### [EXERCISE DESCRIPTION]
Rewrite the lines of the listing between the line holding "Click the 6% · 3h 21m left progress" and the line holding "click(x=301, y=638)", inclusive, replacing "Export" with "Download" and leaving everything else unchanged. Return only those lines.

### [DATA ENTRIES]
______

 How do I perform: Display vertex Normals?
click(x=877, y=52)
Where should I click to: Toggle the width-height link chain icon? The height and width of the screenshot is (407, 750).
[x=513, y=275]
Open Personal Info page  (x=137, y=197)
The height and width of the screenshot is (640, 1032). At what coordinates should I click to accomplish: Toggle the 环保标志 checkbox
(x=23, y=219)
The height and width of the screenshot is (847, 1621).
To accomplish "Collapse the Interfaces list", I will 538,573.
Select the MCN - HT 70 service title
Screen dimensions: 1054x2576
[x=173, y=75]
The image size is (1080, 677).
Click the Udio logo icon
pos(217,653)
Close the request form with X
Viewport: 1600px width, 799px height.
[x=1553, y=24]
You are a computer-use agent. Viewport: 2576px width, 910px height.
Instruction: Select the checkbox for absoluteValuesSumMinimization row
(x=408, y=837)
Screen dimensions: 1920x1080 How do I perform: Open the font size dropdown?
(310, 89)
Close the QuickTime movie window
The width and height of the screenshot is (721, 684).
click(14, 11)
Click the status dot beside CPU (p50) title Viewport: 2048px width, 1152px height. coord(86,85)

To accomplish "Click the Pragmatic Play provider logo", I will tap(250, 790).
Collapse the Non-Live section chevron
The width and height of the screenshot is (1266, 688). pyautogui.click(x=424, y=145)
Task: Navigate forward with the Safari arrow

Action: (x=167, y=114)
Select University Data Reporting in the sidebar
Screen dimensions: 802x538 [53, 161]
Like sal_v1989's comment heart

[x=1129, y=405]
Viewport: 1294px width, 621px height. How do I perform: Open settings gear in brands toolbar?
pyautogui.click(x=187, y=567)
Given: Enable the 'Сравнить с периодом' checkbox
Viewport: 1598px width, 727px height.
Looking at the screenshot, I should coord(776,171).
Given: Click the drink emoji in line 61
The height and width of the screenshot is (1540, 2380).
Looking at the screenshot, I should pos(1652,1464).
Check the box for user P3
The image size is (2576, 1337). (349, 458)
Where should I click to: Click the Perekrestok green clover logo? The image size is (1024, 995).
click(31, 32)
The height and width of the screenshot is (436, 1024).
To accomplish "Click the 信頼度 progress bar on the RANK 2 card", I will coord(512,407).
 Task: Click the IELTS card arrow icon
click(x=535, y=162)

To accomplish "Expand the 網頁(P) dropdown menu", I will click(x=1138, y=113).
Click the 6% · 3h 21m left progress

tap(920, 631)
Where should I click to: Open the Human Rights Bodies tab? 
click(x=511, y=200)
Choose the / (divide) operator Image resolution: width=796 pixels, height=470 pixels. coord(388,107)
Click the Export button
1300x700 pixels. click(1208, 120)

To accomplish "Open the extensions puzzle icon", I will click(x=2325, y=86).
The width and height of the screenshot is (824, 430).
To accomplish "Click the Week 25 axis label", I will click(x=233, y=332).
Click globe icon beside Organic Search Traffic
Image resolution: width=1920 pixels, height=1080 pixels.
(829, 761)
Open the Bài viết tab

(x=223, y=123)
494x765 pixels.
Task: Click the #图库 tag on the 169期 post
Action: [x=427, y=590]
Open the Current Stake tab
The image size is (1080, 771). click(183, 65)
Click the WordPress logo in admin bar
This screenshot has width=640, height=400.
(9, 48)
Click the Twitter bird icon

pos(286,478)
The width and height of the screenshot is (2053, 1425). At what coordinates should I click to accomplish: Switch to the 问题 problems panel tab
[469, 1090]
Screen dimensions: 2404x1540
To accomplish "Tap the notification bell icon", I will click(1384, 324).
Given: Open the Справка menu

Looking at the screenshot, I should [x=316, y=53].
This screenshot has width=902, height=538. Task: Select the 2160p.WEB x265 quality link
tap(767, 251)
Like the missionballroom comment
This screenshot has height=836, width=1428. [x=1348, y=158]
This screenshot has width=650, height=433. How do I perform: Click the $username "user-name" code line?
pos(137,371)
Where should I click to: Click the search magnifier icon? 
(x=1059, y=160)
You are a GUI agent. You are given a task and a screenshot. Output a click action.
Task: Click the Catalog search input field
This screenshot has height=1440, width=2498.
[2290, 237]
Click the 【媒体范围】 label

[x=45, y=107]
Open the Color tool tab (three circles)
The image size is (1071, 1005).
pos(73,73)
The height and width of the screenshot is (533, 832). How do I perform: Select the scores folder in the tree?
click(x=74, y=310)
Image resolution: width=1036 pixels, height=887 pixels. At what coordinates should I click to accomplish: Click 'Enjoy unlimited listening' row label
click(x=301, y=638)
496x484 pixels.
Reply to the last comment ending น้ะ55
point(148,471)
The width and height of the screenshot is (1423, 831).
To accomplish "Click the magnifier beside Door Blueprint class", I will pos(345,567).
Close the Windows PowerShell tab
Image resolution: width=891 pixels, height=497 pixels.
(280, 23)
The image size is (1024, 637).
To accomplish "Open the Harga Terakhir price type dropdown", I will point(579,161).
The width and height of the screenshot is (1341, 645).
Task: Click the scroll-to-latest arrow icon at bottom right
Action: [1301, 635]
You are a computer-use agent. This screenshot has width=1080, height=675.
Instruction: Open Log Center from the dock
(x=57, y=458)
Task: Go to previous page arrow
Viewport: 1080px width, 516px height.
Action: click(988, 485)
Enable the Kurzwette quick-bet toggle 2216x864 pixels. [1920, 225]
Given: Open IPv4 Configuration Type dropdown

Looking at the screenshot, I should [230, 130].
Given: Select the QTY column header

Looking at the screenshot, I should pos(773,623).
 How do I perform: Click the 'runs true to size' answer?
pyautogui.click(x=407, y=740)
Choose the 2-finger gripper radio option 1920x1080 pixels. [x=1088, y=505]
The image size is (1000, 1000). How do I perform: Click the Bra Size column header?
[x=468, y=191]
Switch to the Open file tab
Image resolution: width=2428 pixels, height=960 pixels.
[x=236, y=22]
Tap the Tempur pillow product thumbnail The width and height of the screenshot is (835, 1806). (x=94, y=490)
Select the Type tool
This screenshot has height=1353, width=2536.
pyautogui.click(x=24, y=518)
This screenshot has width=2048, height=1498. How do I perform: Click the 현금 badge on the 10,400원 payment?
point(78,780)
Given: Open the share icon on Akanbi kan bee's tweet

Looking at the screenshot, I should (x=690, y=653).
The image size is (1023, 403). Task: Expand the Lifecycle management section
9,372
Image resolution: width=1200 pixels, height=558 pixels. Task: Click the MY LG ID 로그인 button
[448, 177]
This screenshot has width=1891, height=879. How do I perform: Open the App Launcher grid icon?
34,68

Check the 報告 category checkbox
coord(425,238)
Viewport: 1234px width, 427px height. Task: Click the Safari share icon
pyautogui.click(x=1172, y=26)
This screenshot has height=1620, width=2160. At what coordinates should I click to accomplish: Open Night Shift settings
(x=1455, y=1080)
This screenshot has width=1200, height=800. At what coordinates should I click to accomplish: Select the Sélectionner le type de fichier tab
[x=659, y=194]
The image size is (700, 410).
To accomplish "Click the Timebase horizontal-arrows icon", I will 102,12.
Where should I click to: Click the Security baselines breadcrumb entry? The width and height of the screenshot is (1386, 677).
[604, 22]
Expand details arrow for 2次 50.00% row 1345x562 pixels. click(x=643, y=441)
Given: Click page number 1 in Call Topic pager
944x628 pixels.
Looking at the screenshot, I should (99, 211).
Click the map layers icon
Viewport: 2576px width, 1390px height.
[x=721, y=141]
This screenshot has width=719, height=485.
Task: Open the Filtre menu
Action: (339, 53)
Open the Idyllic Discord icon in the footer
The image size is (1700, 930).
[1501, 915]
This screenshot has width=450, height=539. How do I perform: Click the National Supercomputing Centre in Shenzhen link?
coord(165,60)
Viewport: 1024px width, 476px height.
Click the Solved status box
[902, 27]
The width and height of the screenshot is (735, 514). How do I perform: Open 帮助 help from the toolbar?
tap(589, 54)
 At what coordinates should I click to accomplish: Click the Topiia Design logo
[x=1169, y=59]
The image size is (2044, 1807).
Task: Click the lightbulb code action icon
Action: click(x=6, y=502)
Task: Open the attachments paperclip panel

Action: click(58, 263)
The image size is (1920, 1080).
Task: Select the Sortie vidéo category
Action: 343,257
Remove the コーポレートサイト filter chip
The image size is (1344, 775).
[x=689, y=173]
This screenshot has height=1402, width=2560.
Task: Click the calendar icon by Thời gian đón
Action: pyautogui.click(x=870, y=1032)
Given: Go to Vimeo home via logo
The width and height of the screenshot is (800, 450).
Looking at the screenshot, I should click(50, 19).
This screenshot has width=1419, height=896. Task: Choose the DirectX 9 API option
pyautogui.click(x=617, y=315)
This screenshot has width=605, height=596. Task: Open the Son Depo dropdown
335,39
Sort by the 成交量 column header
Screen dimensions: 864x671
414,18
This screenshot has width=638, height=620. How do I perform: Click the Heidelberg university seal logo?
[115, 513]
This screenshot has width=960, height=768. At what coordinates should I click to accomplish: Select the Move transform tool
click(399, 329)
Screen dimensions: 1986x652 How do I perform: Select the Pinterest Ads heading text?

______

### [CORRECT RESPONSE]
Click the 6% · 3h 21m left progress

tap(920, 631)
Where should I click to: Open the Human Rights Bodies tab? 
click(x=511, y=200)
Choose the / (divide) operator Image resolution: width=796 pixels, height=470 pixels. coord(388,107)
Click the Download button
1300x700 pixels. click(1208, 120)

To accomplish "Open the extensions puzzle icon", I will click(x=2325, y=86).
The width and height of the screenshot is (824, 430).
To accomplish "Click the Week 25 axis label", I will click(x=233, y=332).
Click globe icon beside Organic Search Traffic
Image resolution: width=1920 pixels, height=1080 pixels.
(829, 761)
Open the Bài viết tab

(x=223, y=123)
494x765 pixels.
Task: Click the #图库 tag on the 169期 post
Action: [x=427, y=590]
Open the Current Stake tab
The image size is (1080, 771). click(183, 65)
Click the WordPress logo in admin bar
This screenshot has width=640, height=400.
(9, 48)
Click the Twitter bird icon

pos(286,478)
The width and height of the screenshot is (2053, 1425). At what coordinates should I click to accomplish: Switch to the 问题 problems panel tab
[469, 1090]
Screen dimensions: 2404x1540
To accomplish "Tap the notification bell icon", I will click(1384, 324).
Given: Open the Справка menu

Looking at the screenshot, I should [x=316, y=53].
This screenshot has width=902, height=538. Task: Select the 2160p.WEB x265 quality link
tap(767, 251)
Like the missionballroom comment
This screenshot has height=836, width=1428. [x=1348, y=158]
This screenshot has width=650, height=433. How do I perform: Click the $username "user-name" code line?
pos(137,371)
Where should I click to: Click the search magnifier icon? 
(x=1059, y=160)
You are a GUI agent. You are given a task and a screenshot. Output a click action.
Task: Click the Catalog search input field
This screenshot has height=1440, width=2498.
[2290, 237]
Click the 【媒体范围】 label

[x=45, y=107]
Open the Color tool tab (three circles)
The image size is (1071, 1005).
pos(73,73)
The height and width of the screenshot is (533, 832). How do I perform: Select the scores folder in the tree?
click(x=74, y=310)
Image resolution: width=1036 pixels, height=887 pixels. At what coordinates should I click to accomplish: Click 'Enjoy unlimited listening' row label
click(x=301, y=638)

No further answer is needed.